**EXTRACTED RECORDS:**
----

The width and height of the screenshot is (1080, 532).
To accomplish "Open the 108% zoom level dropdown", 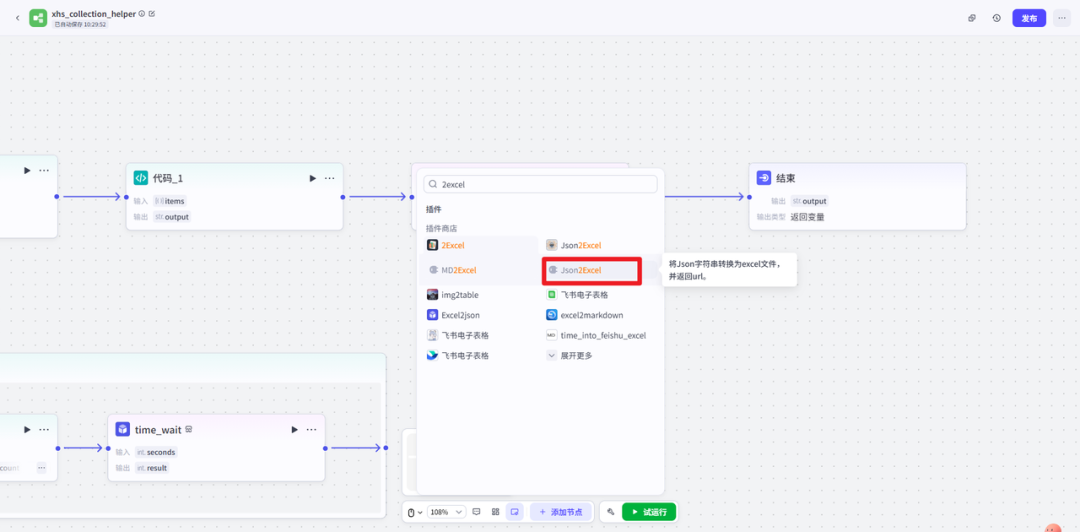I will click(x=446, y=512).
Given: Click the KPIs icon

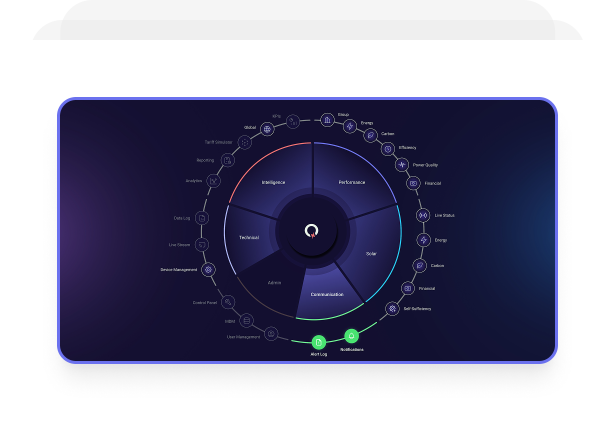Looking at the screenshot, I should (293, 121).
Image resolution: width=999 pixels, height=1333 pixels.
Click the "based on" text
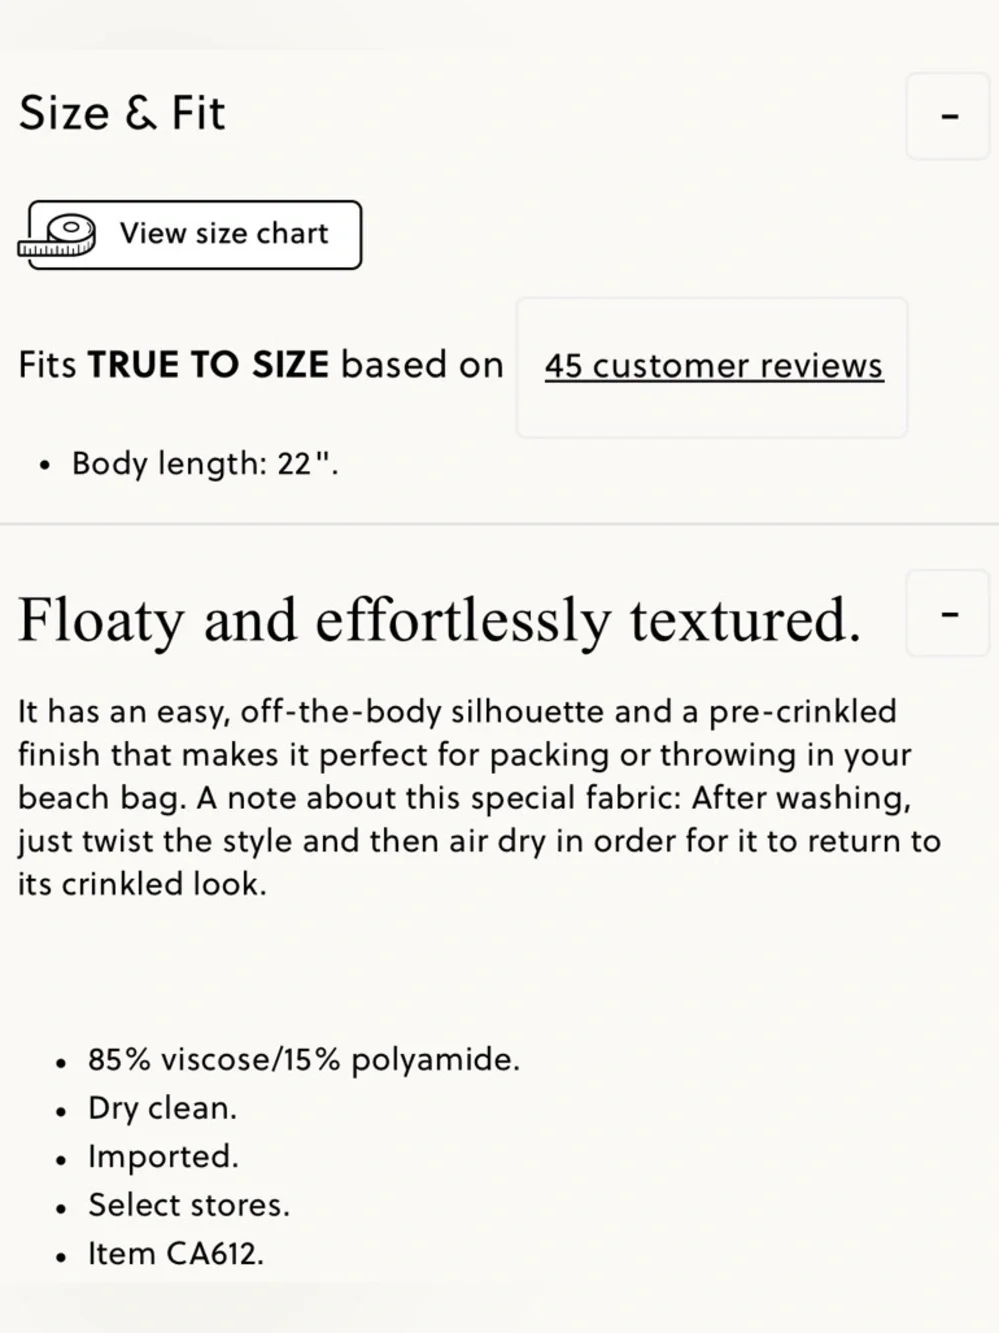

----

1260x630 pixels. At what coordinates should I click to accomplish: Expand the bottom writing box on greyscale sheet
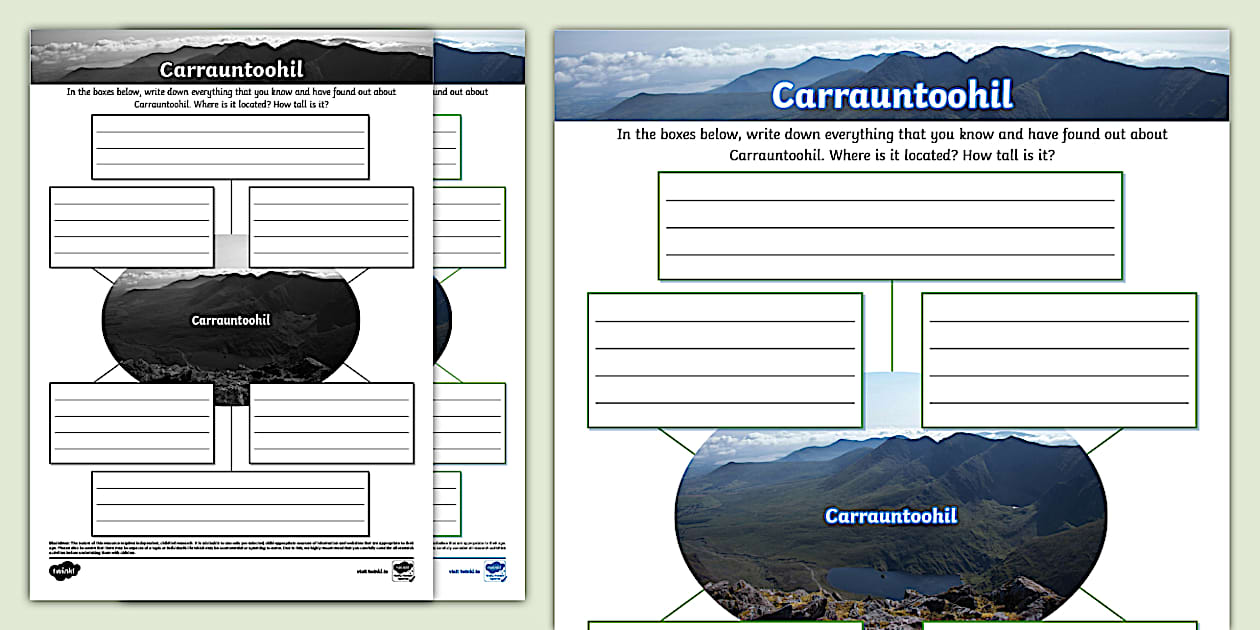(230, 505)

----

**TASK:** The expected answer is a number and nothing else: how many lines above include the word "width".

**TASK RESULT:** 2